Sunday, March 24, 2013

High Kernel CPU Usage - Grrr!

My poor old desktop machine, Sleipnir, is much abused and overloaded. It's maxed out, with 3 GB of RAM (max usable for 32-bit XP),  300 GB IDE C: drive, and 1.5 TB and 2 TB drives for use with my SageTV software for DVD images and recorded TV shows, respectively.

For a few weeks now, the poor old thing has been dragging her feet. Everything was slow; menus would take many seconds, even a minute, to appear, programs were slow to load, and once RAM was fully committed, any switching of programs that involved the swap file - and with Firefox's memory leaks, that usually didn't take long to occur - was painful.

I didn't think too much of it; it's well known that Windows machines degrade over time. I've always put it down to registry rot, coupled with Microsoft's unholy alliance with hardware manufacturers that gives them an incentive to drive users to replace their computers frequently.

But it got to be a major Pain In The Ass. My work was slowing down; Eclipse was dragging along and even simple edits were getting to be painful. Worse still, TV recordings were becoming corrupted. Sleipnir contains three TV tuners, and we rely on the SageTV software to automatically record TV shows so that we can watch them at a convenient time. Downstairs, our main TV has a Sage HD-300 extender which allows us to view recordings or live TV, and we count heavily on this to allow us to watch our favourite shows when our workload allows. In fact, the TV won't work without it as there is no external antenna and simple rabbits-ears don't get a usable signal in that location - my upstairs office has much better reception.

However, now both recorded and "live" TV was jittering, dropping out and downright corrupted. At the least, there were occasional ear-shattering chirps; at worst, shows were just unwatchable. The pressure was on to either replace the computer or get the problem fixed.

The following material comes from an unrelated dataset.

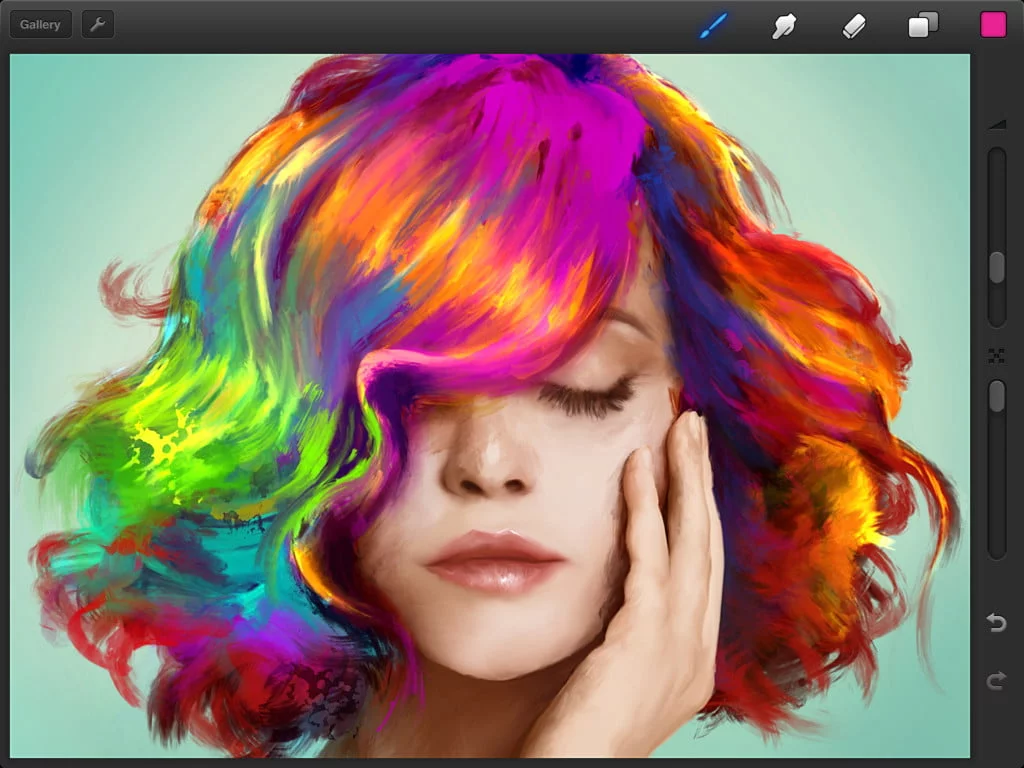Tap the Modify button between the sidebar sliders
The image size is (1024, 768).
coord(996,353)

So I did a little hunting around. Sleipnir is so heavily loaded that I routinely run the Task Manager to keep an eye on it, and it was already obvious that the CPU Usage display was showing most of the time spent in the kernel. At the same time, the hard drive activity light was solidly on. Hmmm. Disk activity involving lots of CPU? That shouldn't be happening. (You have to imagine me stroking my chin, thoughtfully at this point). Usually, disk I/O is handled by the DMA Controller, which transfers sectors (or more) directly from the disk controller buffers into main memory with no CPU intervention. The CPU hasn't been involved since the good old days of ...

PIO! Programmed I/O - where the processor itself enters a loop to transfer data, word by word (it used to be byte by byte, in the old days) from the disk controller into main memory.

Could it be? Opening Device Manager (from within the "My Computer" properties) and examining the "Primary IDE Channel" properties, "Advanced Settings" tab soon revealed that yes, indeed! - the "Current Transfer Mode" as set to "PIO" rather than the expected "Ultra DMA Mode 5". It turns out that if Windows experiences 6 or more CRC (Cyclic Redundancy Check) errors while reading a drive, it degrades the DMA mode setting, eventually getting to zero and then reverting to PIO mode. This won't actually help anything - the problem is with the disk drive, not the controller - but of course, the CPU is now having to work hard during disk transfers and it slows everything right down.

IDE Properties - if the "Current Transfer Mode" is "PIO" you're in trouble.
Simply setting the "Transfer Mode" to "DMA if available" won't reset things. Rather, you have to click on the "Driver" tab and - yes, this is correct - uninstall the driver. This is a considerable leap of faith, especially considering that this is Windows we're talking about here, people. In fact, you have to uninstall the driver on all IDE channels, and then reboot.

On rebooting, Windows will produce "New hardware discovered" messages and will reinstall the drivers. It did for me, and it should for you, too. If you haven't uninstalled the driver on all channels, then you'll probably find it's still running in PIO mode on the problematic channel. If you have uninstalled the driver on all channels, you might have to reboot yet again.

If this works for you, you should be back on the air with a decently-performing machine. It certainly worked, in my case. However, it's probably only a matter of time before the problem arises again - if there were six CRC errors on a drive, it may well be failing. In my case, I have a spare 320 GB IDE drive on the shelf - being a hardware hacker, I have spares for most things - and so I'll take care to back up anything vital and swap drives when I get time. All my work is stored on a server with RAID array and offsite backup or backed up to multiple machines and in the cloud anyway, and my iTunes library is also backed up to a pair of external hard drives rotated weekly to an off-site location. So I'm willing to sit and wait, in the interests of seeing how long it takes for the required six CRC errors to accumulate.

In the meantime, everything is so much snappier. The "All Programs" menu appears in less than a second rather than anything up to a minute, and I can watch TV while recording three programs simultaneously and running Eclipse, Thunderbird and Firefox.

Life is good again!